NVIDIA plans to release a new inference chip next month at the GTC developer conference, integrating Groq’s “Language Processing Unit” (LPU) technology. This indicates NVIDIA is accelerating its shift toward inference computing to meet the urgent demand from customers for high-performance, low-cost computing solutions.
According to The Wall Street Journal, this new system, which NVIDIA CEO Jensen Huang describes as “unprecedented in the world,” is specifically designed to accelerate AI model query responses. The product launch is expected to reshape the current AI computing power market landscape, directly impacting cloud service providers and enterprise investors seeking more cost-effective alternatives.
As a significant milestone indicating market initial recognition of this technology, OpenAI, the developer of ChatGPT, has agreed to become one of the largest customers for this new processor, announcing plans to purchase large-scale “dedicated inference capacity” from NVIDIA. This move not only solidifies NVIDIA’s core customer base but also sends a clear signal to the market: Supporting the underlying infrastructure for autonomous AI agents is shifting from large-scale pretraining to efficient inference.

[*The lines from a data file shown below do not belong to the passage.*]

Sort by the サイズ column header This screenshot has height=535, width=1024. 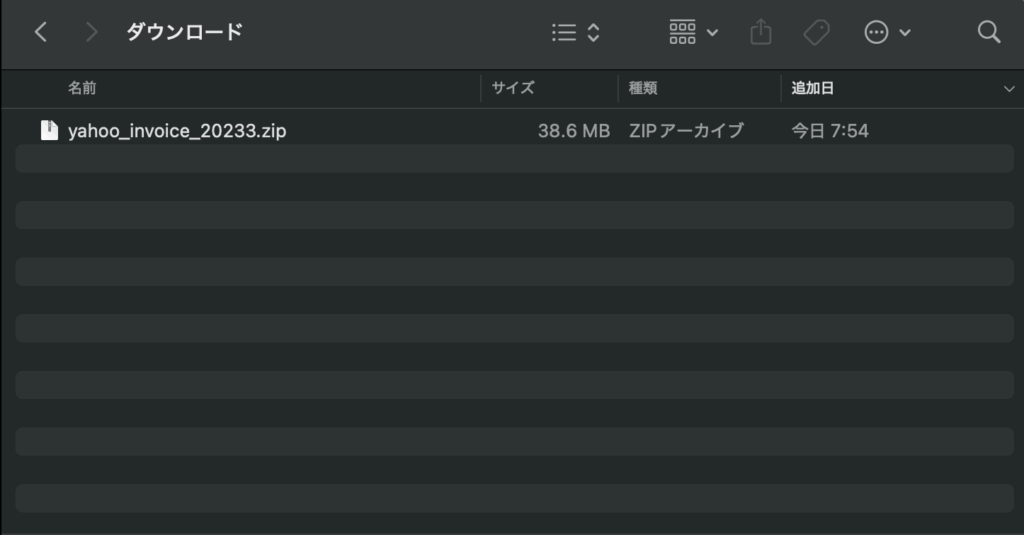click(513, 88)
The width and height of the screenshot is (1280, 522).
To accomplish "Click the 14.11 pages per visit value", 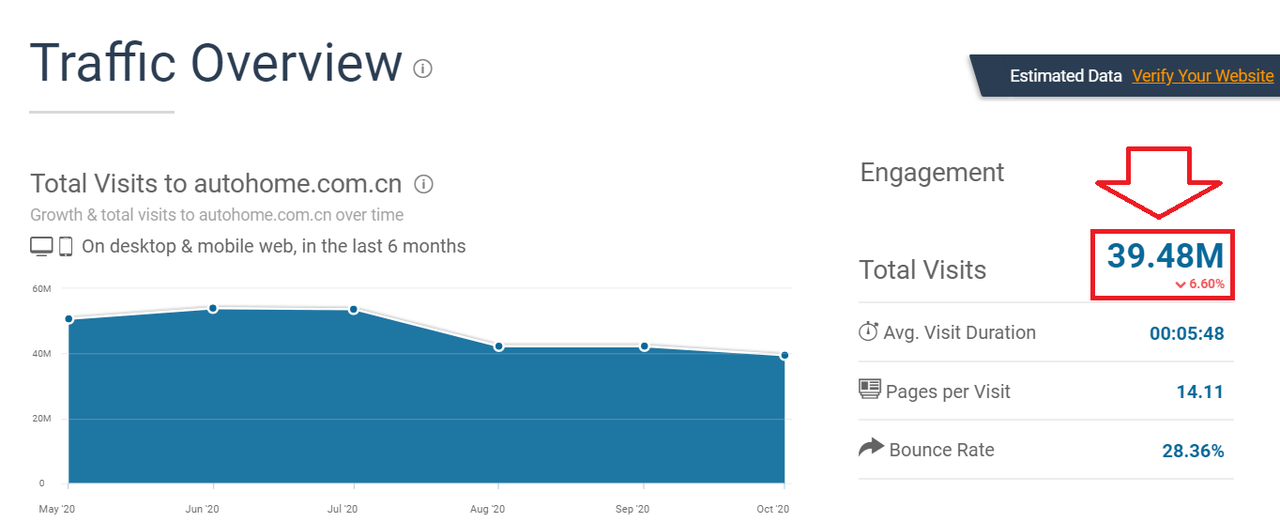I will [x=1200, y=392].
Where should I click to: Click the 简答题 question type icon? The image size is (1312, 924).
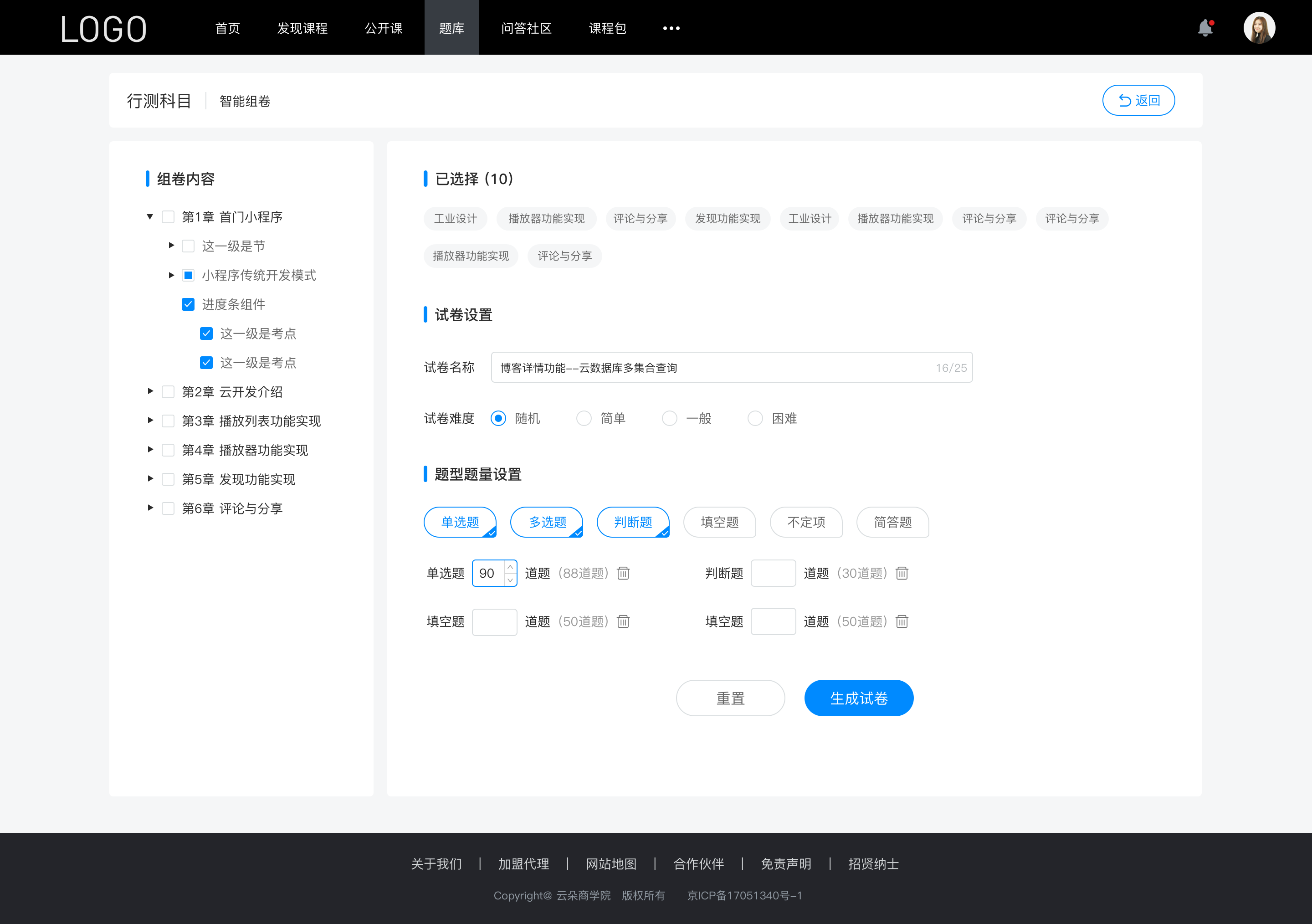pyautogui.click(x=893, y=522)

In the face of fierce competition from Google, Amazon, and numerous startups, NVIDIA is breaking away from its traditional reliance on graphics processing units (GPUs). By introducing new architectural technologies and exploring deployment modes based solely on central processing units (CPUs), the company aims to continue consolidating its market dominance in the next phase of AI industry evolution.
LPU Integration Targets Major Model Inference Bottlenecks
As the AI industry shifts from model training to real-world deployment, inference computing has become the core focus. AI inference mainly involves two stages: pre-fill and decode, with decoding for large AI models being particularly slow. To address this technical bottleneck, NVIDIA is choosing to integrate external technologies to push beyond physical limits.
According to The Wall Street Journal, NVIDIA invested $20 billion at the end of last year to license key technology from startup Groq and recruited its executive team, including founder Jonathan Ross, through a large-scale “core hiring” deal. Groq’s “Language Processing Unit” (LPU) is built on an architecture fundamentally different from traditional GPUs, demonstrating extremely high efficiency in inference tasks.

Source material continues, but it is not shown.